Яшка (Анисья заметила это) как-то почернел сразу, после того как Анисья сказала ему про Нерыдая. Анисья даже руками всплеснула. «Ах, я баба глупая! — подумала она. — Зачем это я ему про Нерыдая?»
— Ты, Яшенька, станешь ужинать? — всполошилась она. — Так я соберу тебе.
Яшка молчал. Он прилаживал себе к ногам чистые онучи с новыми лаптями и, только когда кончил с этим, повернулся к Анисье.
— Стану ужинать, — сказал он, вдруг повеселев неведомо отчего. — А после пойду к воротам сторожить. Доглядать буду, как бы кто собак не покрал.
Ужин уже был на столе. Яшка съел все, чем попотчевала его Анисья: целую редьку с ломтем хлеба и с солью и еще борща полгоршка. Потом накинул на себя зипун и, прихватив зачем-то только что сброшенные онучи, выбрался из подвала на двор.

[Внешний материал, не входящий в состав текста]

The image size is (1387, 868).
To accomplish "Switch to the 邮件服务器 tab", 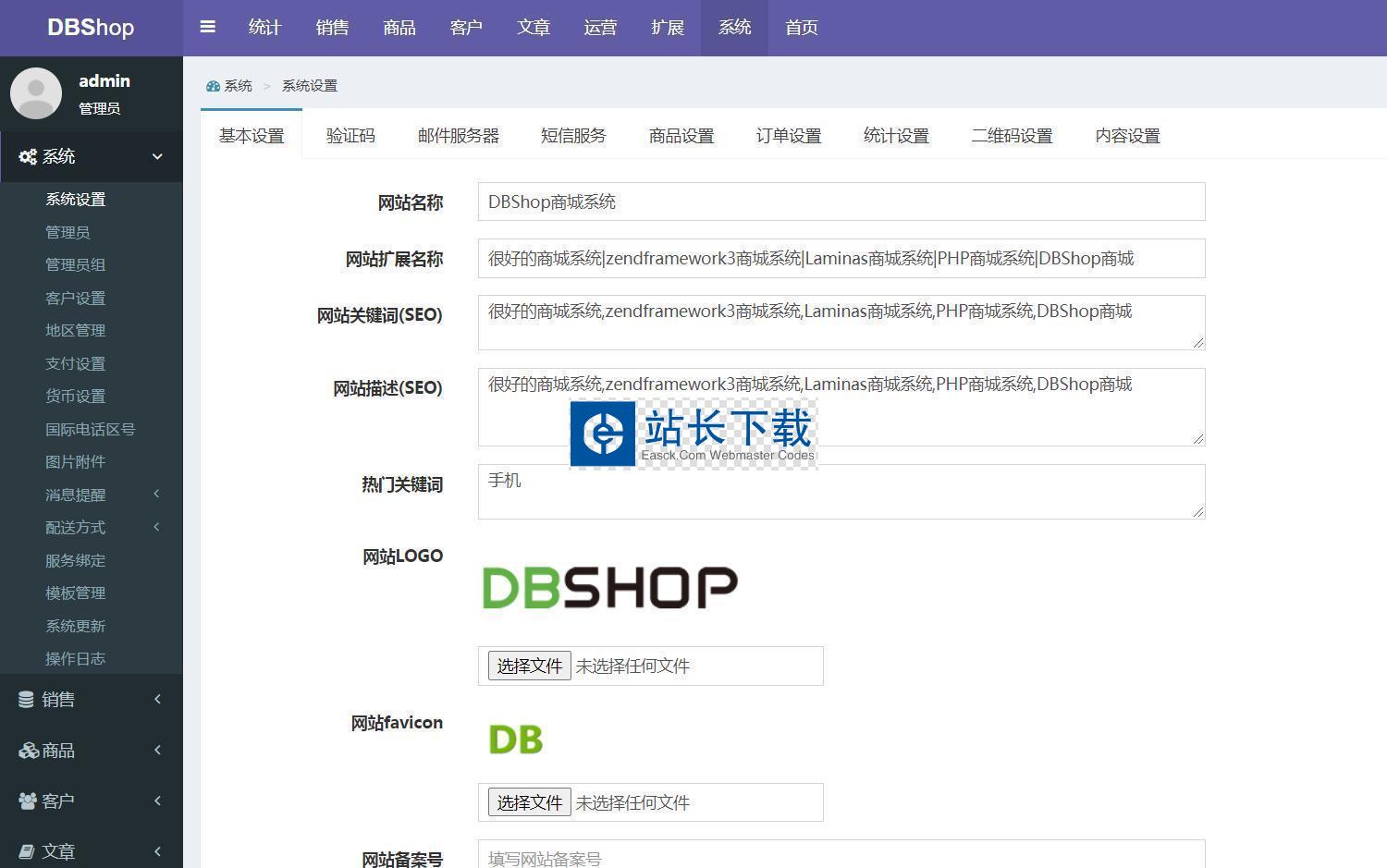I will point(458,136).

Там все померкло к этому времени: серебристое облако стало совсем тусклым; затмилась густая листва на островерхих тополях; посерели белые сакли, лепившиеся по скату горы. Угомонился Бахчисарай от целодневного крика, стука, причудливого пения муэдзинов на минаретах и звяканья погремков на ослах, карабкавшихся по утесам с корзинами винограда и овощей. Угомонился Бахчисарай, и у Неплюихи в окне было темно, весь дом спал, только в подвале у Анисьи еще мигал огонек. Яшка выломал из стенки, что окаймляла весь двор, большой камень и завернул его в свои старые онучи.
Только подошел Яшка к сеням, как оттуда вырвался Нерыдай. Мопс сразу бросился Яшке под ноги и вцепился ему в икры. Но Яшка, высоко подняв завернутый в онучи камень, хватил Нерыдая по переносице. Нерыдай сразу обеспамятел и, повалившись на землю, стал сучить лапами.
В сенях заскулили собаки; а одна, самая беспутная, куцый мопс Разгуляй, даже принялась тявкать. Но, не слыша отклика себе, собаки умолкли, а к тому времени и у Анисьи огонек в подвале погас. Тогда Яшка достал из-за пазухи веревку, сделал затяжную петлю и накинул Нерыдаю на шею. Пес все еще сучил ногами, но затих, когда Яшка потащил его на веревке к Неплюихе под окно.
Яшка сделал все в точности, как насоветовал ямщик у почтового двора.
«Будет завтра у Неплюихи сызнова траур! — злорадствовал Яшка. — Летось только Мене Лайку похоронила, теперь надо, вишь, Нерыдая отпевать. Яшка — туда, Яшка — сюда… Яшка и гроб сколачивать псу смердящему, Яшка и могилу рыть и слезы лить…»
На этот раз Яшке не пришлось ничего этого делать. Он только захлестнул веревку за сук на каштане, росшем у Неплюихи под окном, и подтянул Нерыдая вверх к самому окошку. Едва не задевая лапами за стекла, собака раскачивалась в петле.
— Ну, — прошептал Яшка, — матушка-барыня, ваше превосходительство, Варвара Петровна, суковата-неровна! Прощай, не рыдай, мене лай.
И Яшка, чуть слышно пристукнув калиткой, вышел на улицу.
Здесь он остановился на минуту…
— Али воротиться? — произнес он вполголоса, и что-то словно оборвалось у него в груди. — Ладно, ворочусь, — тряхнул он головой и тут же нахлобучил поглубже шляпу. — Ужо ворочусь… жди… после дождика в четверг.
Через полчаса, не разбирая в темноте ни луж, ни бугров, Яшка бодро шагал по дороге в Севастополь.